### Source extract

When I arrived to Peru, I was very keen on picking up on all the minute differences between there and back home. The language, the transportation, the clinic, the architecture, etc. In Guatemala I still remember looking out the car window immediately after arriving to take in and digest the unique flavors of the country as far as I could tell through a window. I was wondering how similar my experience in Gaborone, Botswana would be to these past trips. A few days in, I realized that instead of feeling the strength of the differences between places, I’m actually most overwhelmed by the similarities. I feel like I’ve moved back to the Midwest.
I realize that many of you are already wondering whether I’ve gone off the deep end only 2 weeks in. But stick with me, I think you’ll agree.
The city of Gaborone does not inherently emanate African culture from its pores in the way you may expect; this is because it’s such a modern city, constructed in the 1970s to be the new capital after the British left in 1966. It is of no fault of the Batswana (people from Botswana), but rather is because the more historic capital of the Tswana people, Mahikeng, was kept within South Africa because the British liked it and the surrounding land. Classic colonialism. If you were to ignore the color of people’s skin and just look at the buildings, you could believe that the Central Business District (CBD) was in any middle-sized American city, and many of the smaller shops could also match our standards of stores in the US.
Yes, as you are well aware if you’ve been following the blog, they drive on what I continue to regard as the incorrect side of the road here. But other than that there are some parallels in driving with my experience back home. This is very much a commuting city. Many people live outside the city in smaller towns and commute in on weekdays to get to work, so there are many cars on the road at both rush-hours. It reflects how rural of a country this is as well, with only 2 million people in a landmass comparable to Texas (population >20 million). Within the city, driving is still essential. There are some combis (shared vans which operate on set routes for public transit), but there are no obvious maps and they don’t say their stops like would have been done in Cuzco; they aren’t an easy option for foreigners. Since the city is so large, it can also take a long time to get to a destination using these. Taxis are around, but get expensive if you have to use them every day. So driving seems to essentially be required, and while differences exist, there are striking parallels between the transportation options in Grand Rapids and Gaborone.

### Work instructions
A: Revise the Gaborone post from the words "When I arrived" through "think you’ll agree.", changing "Midwest" to "Great Lakes region".
B: Could you extend the Gaborone post, picking up right after its last sentence?
Nothing in the source data affects this work.

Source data
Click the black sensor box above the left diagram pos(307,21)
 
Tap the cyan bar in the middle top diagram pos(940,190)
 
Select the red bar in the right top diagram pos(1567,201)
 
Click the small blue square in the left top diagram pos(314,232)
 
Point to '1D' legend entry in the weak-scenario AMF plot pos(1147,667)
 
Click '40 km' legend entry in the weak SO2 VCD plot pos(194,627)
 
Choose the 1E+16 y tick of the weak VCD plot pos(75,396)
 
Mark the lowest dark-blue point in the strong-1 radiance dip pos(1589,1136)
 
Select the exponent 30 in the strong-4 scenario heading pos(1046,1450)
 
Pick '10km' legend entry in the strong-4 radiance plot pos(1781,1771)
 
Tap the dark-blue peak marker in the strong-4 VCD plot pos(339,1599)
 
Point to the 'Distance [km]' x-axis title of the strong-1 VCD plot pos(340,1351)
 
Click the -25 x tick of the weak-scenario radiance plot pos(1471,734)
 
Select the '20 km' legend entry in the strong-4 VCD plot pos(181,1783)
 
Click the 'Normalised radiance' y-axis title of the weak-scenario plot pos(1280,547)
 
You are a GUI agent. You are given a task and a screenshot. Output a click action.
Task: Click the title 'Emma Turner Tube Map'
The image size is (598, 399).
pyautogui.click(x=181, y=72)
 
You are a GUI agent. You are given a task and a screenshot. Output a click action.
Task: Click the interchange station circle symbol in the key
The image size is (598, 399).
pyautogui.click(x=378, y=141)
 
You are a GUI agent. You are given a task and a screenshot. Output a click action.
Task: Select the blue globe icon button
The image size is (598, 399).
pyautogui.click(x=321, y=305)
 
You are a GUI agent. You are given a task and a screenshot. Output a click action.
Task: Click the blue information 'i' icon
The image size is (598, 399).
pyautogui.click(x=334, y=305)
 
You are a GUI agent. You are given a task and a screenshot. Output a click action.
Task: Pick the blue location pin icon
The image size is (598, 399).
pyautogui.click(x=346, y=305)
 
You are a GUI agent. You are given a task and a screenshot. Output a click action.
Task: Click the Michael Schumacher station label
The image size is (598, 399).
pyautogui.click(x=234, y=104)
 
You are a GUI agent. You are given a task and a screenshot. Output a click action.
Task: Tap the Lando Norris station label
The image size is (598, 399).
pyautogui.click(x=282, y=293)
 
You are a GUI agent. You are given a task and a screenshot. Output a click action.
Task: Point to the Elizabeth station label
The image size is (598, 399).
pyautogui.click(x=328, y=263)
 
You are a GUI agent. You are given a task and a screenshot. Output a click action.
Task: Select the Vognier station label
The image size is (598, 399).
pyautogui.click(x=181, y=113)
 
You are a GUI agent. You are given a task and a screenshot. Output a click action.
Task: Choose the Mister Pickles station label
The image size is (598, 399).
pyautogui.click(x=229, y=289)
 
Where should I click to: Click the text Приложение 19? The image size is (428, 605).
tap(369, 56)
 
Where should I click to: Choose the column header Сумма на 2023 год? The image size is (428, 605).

### Answers by item
A:
When I arrived to Peru, I was very keen on picking up on all the minute differences between there and back home. The language, the transportation, the clinic, the architecture, etc. In Guatemala I still remember looking out the car window immediately after arriving to take in and digest the unique flavors of the country as far as I could tell through a window. I was wondering how similar my experience in Gaborone, Botswana would be to these past trips. A few days in, I realized that instead of feeling the strength of the differences between places, I’m actually most overwhelmed by the similarities. I feel like I’ve moved back to the Great Lakes region.
I realize that many of you are already wondering whether I’ve gone off the deep end only 2 weeks in. But stick with me, I think you’ll agree.

B:
Social norms here may be more similar to my home here than in Boston. Initially I thought having to say hi to everyone on the street would be exhausting, then I realized that it’s no different than what I experience in rural West Michigan when I go home. Whenever you see someone, you should at least do a basic greeting in both places; slightly different than in Boston where the protocol is to ignore that the person exists in every way except altering your path as necessary to avoid crashing. The warmth of people here goes well past the greetings though; everyone continues to be very welcoming and kind to me, as I’d say pervades my home in western Michigan.
Christianity is no doubt the dominant religion in Gaborone. Though Grand Rapids, MI has the highest number of churches per capita in the US, this dominance is even more evident here. On Sundays, the streets are empty. This is not because people are missing church to sleep in. It’s because almost everyone is at church for much of the day, some in the city and some in the smaller towns where they live. Many people’s WhatsApp default messages are positive Christian messages instead of “Hey There! I am using WhatsApp,” which is the default most of us don’t change in the US. After attending my first church service here last Sunday, it’s no mystery that the strength of the Church in the global south is still extremely strong.
The Radio Station:
I really should get a good antenna so I get more than one station, but “Radio Botswana” has a cow mooing in their tag-line for the station name. If you can think of another place more likely than the Midwest to feature cattle on the radio, I’d like to hear about it.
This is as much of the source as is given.